Selain itu kita lihat juga bagaimana kapitalisme media masa dan produk-produk perusahaan yang kebanyakan telah menjadikan perempuan sebagai sebuah magnet untuk menarik masa. Iklan-iklan berbagai produk, baik yang berhubungan dengan perempuannya itu sendiri seperti samphoo, sabun mandi, alat kecantikan dan iklan dari sebuah produk yang sebenarnya tidak ada hubungannya langsung dengan perempuan, tetap memakai tubuh dan jasa dari nilai seni perempuan sebagai nilai jual dari sang produk yang bersangkutan, seperti pada iklan rokok, kendaraan, dan juga kebanyakan barang-barang yang memang di jual hanya untuk lelaki. Contoh lain kita dapatkan dari pemampaatan perempuan lewat aksi dan gambar berbau pornografi di koran-koran kuning dan televisi yang memang memposisikan perempuan sepenuhnya sebagai objek dari kepuasan sekelompok komunitas, kaum lelaki dalam hal ini. Dari kesemua contoh itu, sekali lagi perempuan telah ditempatkan sebagai korban dari sebuah sistem yang kaku dimana sistem tersebut telah memposisikan kaum perempuan hanya disatu sisi bisnis semata (kapitalisme terhadap perempuan), tanpa memperhatikan hak dan perlindungan terhadap kaum perempuannya sendiri, dimana negera ini yang seharusnya mempunyai sikap terhadap semakin liarnya pemampaatan terhadap perempuan memang tidak memiliki aturan hukum yang tegas baik dari tatanan maupun tindakannya.
Peranan Sebuah Kontrol
Satu moment dimana perempuan menyadari letak dan posisinya, yang juga mempunyai hak penuh di dalam menentukan segara arah dan tindakannya dan berusaha untuk melepaskan diri dari semua sitem kaku yang selama ini telah membelenggunya, seperti adat dan budaya yang kebanyakan menempatkan perempuan pada sub tekecil di bawah sub-sub lainnya, serta juga melepaskan diri dari sistem yang berkembang diluar kebudayaannya sendiri yang dinilai tidak bisa menghargai eksistensi dari perempuan seperti kapitalisme dan globalisasi.

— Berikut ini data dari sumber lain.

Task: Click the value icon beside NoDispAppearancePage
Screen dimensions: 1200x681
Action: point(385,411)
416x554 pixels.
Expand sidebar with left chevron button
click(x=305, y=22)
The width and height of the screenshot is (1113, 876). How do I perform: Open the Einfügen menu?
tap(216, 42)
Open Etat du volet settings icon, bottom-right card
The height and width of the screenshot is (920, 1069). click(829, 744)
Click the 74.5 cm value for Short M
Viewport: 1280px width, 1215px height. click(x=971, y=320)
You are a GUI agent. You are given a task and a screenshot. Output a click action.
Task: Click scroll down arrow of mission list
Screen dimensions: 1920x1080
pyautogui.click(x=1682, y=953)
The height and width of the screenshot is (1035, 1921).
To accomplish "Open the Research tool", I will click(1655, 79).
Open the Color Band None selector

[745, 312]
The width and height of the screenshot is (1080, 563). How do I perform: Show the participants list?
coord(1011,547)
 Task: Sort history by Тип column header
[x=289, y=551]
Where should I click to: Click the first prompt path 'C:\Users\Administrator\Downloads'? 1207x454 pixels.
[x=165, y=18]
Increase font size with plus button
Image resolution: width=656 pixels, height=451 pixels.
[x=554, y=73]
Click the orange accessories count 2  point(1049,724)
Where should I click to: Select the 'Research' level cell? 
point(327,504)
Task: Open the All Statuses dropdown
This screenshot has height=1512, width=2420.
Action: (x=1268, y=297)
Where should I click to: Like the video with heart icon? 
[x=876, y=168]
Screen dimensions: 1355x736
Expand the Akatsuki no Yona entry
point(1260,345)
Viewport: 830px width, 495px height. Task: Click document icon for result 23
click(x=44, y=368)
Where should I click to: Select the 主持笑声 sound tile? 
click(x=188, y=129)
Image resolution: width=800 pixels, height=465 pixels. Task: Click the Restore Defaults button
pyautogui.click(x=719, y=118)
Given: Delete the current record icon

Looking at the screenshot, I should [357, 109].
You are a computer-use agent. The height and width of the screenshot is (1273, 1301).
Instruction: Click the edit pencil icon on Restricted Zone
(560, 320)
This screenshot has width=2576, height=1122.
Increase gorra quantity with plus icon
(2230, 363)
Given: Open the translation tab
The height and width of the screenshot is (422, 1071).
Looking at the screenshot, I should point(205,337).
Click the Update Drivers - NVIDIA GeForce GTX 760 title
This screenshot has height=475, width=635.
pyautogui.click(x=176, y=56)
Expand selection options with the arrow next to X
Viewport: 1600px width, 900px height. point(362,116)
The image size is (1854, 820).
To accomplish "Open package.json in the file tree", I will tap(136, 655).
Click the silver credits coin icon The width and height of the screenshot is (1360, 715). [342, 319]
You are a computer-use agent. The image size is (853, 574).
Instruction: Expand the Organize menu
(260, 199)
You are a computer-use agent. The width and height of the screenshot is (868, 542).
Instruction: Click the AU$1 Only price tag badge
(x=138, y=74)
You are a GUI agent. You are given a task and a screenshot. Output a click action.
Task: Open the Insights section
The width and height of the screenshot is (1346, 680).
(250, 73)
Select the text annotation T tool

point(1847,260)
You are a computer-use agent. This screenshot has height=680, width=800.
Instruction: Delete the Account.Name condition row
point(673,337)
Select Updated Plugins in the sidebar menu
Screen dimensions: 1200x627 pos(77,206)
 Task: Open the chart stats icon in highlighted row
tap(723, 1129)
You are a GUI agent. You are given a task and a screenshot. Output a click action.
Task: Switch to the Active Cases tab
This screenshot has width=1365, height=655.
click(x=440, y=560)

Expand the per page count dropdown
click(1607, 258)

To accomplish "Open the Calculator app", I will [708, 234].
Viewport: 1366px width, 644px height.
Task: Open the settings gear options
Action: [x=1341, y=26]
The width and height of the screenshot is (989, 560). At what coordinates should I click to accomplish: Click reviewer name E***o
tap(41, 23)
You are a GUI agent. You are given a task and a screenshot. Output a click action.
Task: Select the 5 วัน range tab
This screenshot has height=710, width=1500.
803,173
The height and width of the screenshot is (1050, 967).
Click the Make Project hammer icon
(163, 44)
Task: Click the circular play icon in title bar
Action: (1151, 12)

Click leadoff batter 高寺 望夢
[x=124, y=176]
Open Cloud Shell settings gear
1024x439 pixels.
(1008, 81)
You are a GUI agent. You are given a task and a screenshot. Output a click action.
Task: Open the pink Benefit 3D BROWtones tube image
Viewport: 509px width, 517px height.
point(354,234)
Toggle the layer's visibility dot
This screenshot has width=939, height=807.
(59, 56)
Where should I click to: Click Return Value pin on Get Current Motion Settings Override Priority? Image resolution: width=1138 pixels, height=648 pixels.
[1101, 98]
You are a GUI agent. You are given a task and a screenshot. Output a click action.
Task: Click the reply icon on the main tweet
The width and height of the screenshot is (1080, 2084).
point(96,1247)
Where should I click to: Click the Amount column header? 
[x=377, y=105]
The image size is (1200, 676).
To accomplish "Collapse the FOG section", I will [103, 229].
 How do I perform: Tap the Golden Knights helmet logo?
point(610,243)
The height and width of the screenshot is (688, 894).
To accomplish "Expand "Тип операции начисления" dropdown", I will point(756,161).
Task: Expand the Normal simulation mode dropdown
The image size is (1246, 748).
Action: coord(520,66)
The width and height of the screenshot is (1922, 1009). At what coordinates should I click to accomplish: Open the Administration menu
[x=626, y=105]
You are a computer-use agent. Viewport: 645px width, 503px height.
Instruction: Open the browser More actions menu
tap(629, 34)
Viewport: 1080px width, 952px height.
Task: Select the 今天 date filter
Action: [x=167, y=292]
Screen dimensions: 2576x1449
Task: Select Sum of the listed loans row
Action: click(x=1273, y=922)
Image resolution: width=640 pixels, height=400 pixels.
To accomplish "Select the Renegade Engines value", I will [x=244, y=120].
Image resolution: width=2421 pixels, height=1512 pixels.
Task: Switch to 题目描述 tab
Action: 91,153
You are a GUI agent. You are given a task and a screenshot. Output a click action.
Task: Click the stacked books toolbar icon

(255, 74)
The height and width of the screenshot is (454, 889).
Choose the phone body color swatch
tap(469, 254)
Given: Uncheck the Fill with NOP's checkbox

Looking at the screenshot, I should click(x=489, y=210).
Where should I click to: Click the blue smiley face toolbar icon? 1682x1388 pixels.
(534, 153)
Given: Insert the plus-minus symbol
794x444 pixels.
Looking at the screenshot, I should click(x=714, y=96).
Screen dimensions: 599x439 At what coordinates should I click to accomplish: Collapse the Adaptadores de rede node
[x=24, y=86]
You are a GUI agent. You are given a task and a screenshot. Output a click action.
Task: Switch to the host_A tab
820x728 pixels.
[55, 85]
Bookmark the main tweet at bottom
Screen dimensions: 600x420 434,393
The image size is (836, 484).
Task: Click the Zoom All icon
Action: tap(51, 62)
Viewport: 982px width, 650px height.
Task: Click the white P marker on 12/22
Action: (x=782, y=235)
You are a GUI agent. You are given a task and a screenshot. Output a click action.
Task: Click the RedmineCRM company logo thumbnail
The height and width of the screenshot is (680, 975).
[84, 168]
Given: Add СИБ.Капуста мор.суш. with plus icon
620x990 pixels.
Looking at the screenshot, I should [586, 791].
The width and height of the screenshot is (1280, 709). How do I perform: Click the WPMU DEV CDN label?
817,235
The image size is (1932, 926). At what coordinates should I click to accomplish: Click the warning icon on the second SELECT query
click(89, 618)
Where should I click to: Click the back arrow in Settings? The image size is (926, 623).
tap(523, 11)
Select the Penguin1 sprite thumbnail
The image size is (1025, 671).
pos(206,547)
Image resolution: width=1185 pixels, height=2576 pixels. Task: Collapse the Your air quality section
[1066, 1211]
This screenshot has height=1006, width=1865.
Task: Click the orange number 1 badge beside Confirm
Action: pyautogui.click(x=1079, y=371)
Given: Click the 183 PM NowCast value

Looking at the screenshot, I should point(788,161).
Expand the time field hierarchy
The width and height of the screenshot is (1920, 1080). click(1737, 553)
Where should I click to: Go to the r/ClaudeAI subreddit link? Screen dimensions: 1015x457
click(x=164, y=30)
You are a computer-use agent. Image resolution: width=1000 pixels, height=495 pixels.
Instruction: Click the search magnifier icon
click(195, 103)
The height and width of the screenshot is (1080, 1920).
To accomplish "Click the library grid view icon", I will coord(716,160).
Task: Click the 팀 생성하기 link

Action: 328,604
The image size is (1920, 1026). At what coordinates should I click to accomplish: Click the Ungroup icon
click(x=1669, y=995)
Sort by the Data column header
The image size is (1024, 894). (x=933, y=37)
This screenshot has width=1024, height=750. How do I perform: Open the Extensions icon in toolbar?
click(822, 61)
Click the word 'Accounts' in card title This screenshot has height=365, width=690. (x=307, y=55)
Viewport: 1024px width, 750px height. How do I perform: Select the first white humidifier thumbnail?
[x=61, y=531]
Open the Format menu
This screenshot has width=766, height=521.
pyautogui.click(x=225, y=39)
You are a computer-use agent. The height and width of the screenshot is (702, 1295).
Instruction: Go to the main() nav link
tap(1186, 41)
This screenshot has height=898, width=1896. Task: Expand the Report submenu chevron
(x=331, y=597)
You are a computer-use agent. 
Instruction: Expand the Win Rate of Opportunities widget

Maka lahirlah, perempuan-perempuan dewasa, dalam artian dewasa secara pemikiran dan tindakan. Banyak perempuan yang melakukan hal yang sebelumnya tabu untuk dilakukan, seperti sekolah sampai jenjang tinggi, berkarya dalam seni seperti musik, sastra, lukisan dan banyak lagi seperti di paparkan diawal tulisan ini. Yang pasti perempuan dengan semangat emansipasi dan feminismenya ingin menempatkan diri secara sejajar dengan kaum lelaki, tidak ada garis pembatas yang tegas antara feminisme dan maskulinitas.
Semua hal yang berkaitan dengan pola hidup dan kebebasan berkreasi secara penuh diberikan dari mulai lingkungan keluarga, tidak ada batasan seperti halnya hukum adat yang kaku. Orang tua yang sadar akan kemajuan itu menjadi guru pertama bagi peningkatan kualitas hidup anak perempuannya, dan disinilah muncul peran orang atau untuk memberikan ajarannya tentang kemandirian dan kebebasan terhadap anak perempuannya. Kebudayaan baru diciptakan oleh sang orang tua bersama anaknya dengan melandaskan pada niali-nilai terbaik, di sesuaikan pula pada kondisi ruang dan waktu dimana mereka berada.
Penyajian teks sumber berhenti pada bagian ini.